J'ai indiqué au Ministre que, dans notre, région, certaines familles n'ont pas souscrit d'assurances. Je trouve qu'il est donc super important pour ces ménages que les délais soient les plus brefs possibles et que les informations le leur soient communiquées de manière claire et précise.  

Puis, j'ai aussi insisté auprès du ministre pour qu'il me donne des délais précis sur les différentes étapes afin qu'on puisse rassurer toutes les personnes en attente de l'intervention de ce Fond de calamité mais il a juste dit "dans les plus brefs délais".  

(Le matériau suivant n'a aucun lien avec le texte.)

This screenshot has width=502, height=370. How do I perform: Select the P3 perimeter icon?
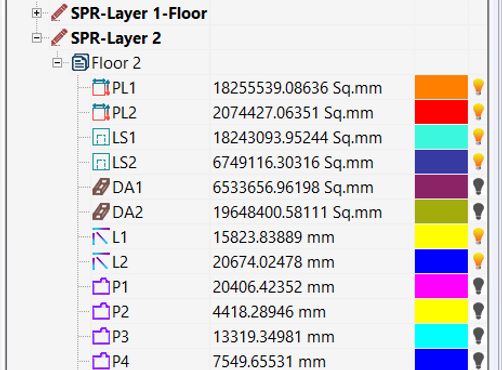101,336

Bref, armez-vous de patience et apprêtez les sacs de sables pour la prochaine. Je suis personnellement convaincue que ces évènements climatiques vont se reproduire de plus en plus souvent. Aux Philippines, en Chine ou en Birmanie; mais aussi chez nous!

 

Compte-rendu:

 

Compte rendu intégral, Commission de l’intérieur

Mercredi 18 juin 2008

 

Juliette Boulet (Ecolo-Groen!) : Ma question concerne les dernières inondations et pluies torrentielles qui ont eu lieu notamment dans la région de Mons-Borinage et des Hauts-Pays et l'intervention ou non du Fonds des calamités. Les suites de l'orage des semaines précédentes ont été catastrophiques pour certains. Des rivières sont sorties de leur lit. Parfois, plus de cinquante centimètres de boue ont été relevés, notamment dans les caves. Dans les Hauts-Pays, on compte une douzaine de lieux où les intempéries ont causé de très graves dommages matériels.

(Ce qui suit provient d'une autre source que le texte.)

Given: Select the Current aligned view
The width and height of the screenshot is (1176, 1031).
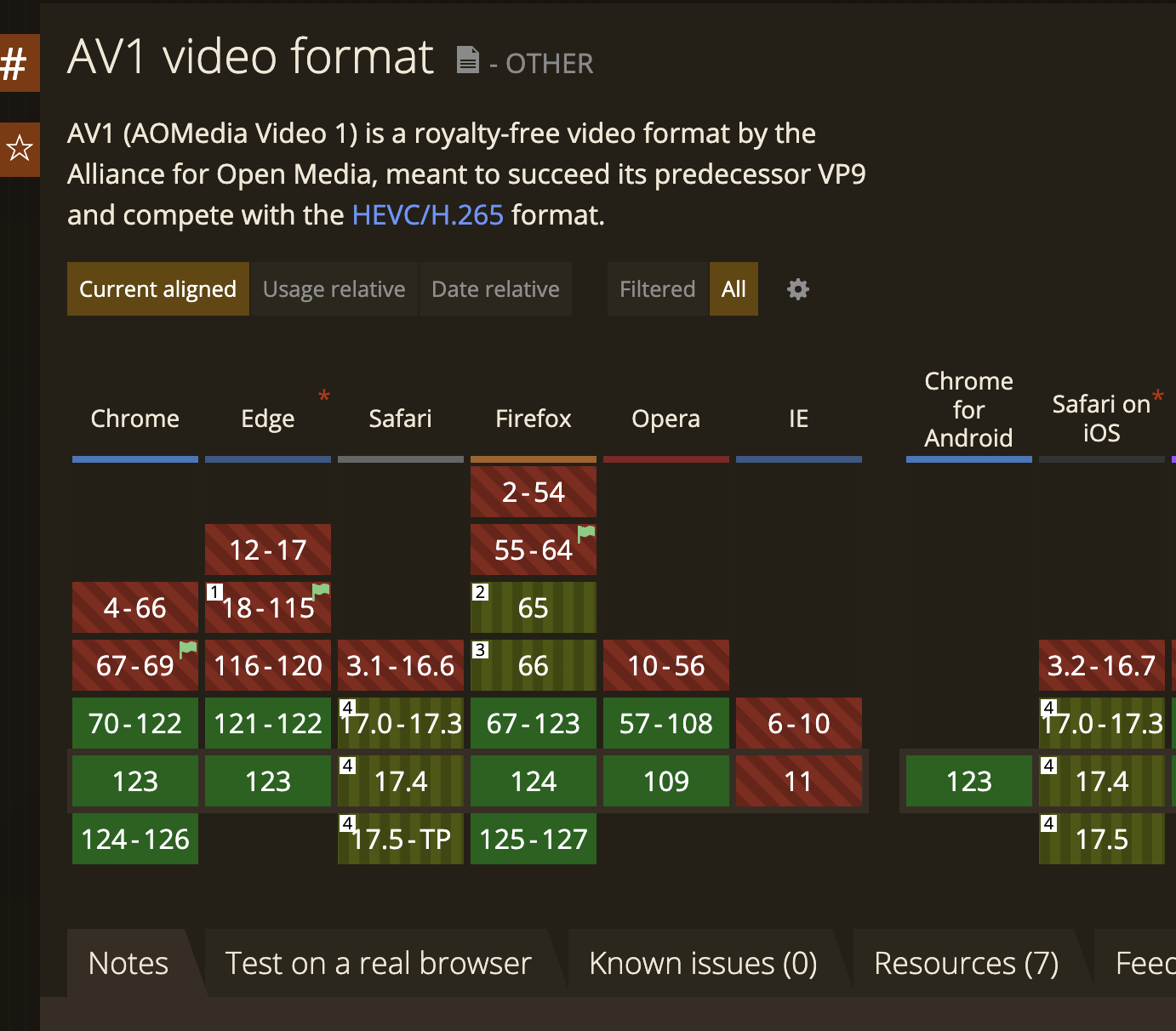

Outre la violence des intempéries, le remembrement agricole et l'extension des surfaces bâties peuvent également être considérés comme responsables des dégâts qui sont à déplorer. Le Fonds des calamités pourra-t-il intervenir pour ces citoyens ? Ces intempéries seront-elles considérées comme des catastrophes naturelles ? Quels sont les délais pour la mise en place de la procédure et pour la couverture des dégâts matériels ?

 

Patrick Dewael, ministre: Une enquête a été lancée. Les gouverneurs de province rassemblent toutes les informations nécessaires. Lorsqu'ils seront en possession de celles-ci, l'Institut royal météorologique pourra effectuer une analyse ciblée des données disponibles et définir avec précision les zones touchées. Mes services procèderont, le cas échéant, à la rédaction d'un projet d'arrêté royal. Après signature par le Roi, les sinistrés disposent d'un délai de trois mois à dater du mois qui suit celui de la publication pour introduire une demande d'intervention. Mais depuis l'entrée en vigueur de la loi du 17 septembre 2005, ce sont les assureurs, à l'exclusion du Fonds des calamités, qui sont appelés à indemniser la majorité des sinistrés ordinaires. Le nombre de sinistrés susceptibles d'obtenir une indemnisation du Fonds des calamités sera beaucoup plus réduit que par le passé, le Fonds n'intervenant plus que dans des cas spécifiques comme, par exemple, les dommages agricoles.

 

Juliette Boulet (Ecolo-Groen!) : Il est vrai que, dans la région de Mons-Borinage, beaucoup de gens n'ont malheureusement pas souscrit d'assurances. Il est donc important pour eux que les choses soient claires et les réponses rapides. Pouvez-vous déjà préciser un délai pour le déroulement des enquêtes menées par l’Institut royal météorologique ainsi que par vos services?

Patrick Dewael, ministre : Il est nécessaire, pour intervenir, que toutes les données soient d'abord rassemblées par les gouverneurs

Juliette Boulet (Ecolo-Groen!) : Avez-vous fixé des délais?

Patrick Dewael, ministre (en français) : J'ai immédiatement demandé l'avis de l'Institut royal météorologique. Pour le reste, il revient aux communes de rassembler les données par le biais du gouverneur qui me les transmettra.

Juliette Boulet (Ecolo-Groen!) : Les gouverneurs doivent-ils respecter un délai pour transmettre cette information ?

Patrick Dewael, ministre : Ils ont reçu un courrier leur demandant de procéder le plus vite possible.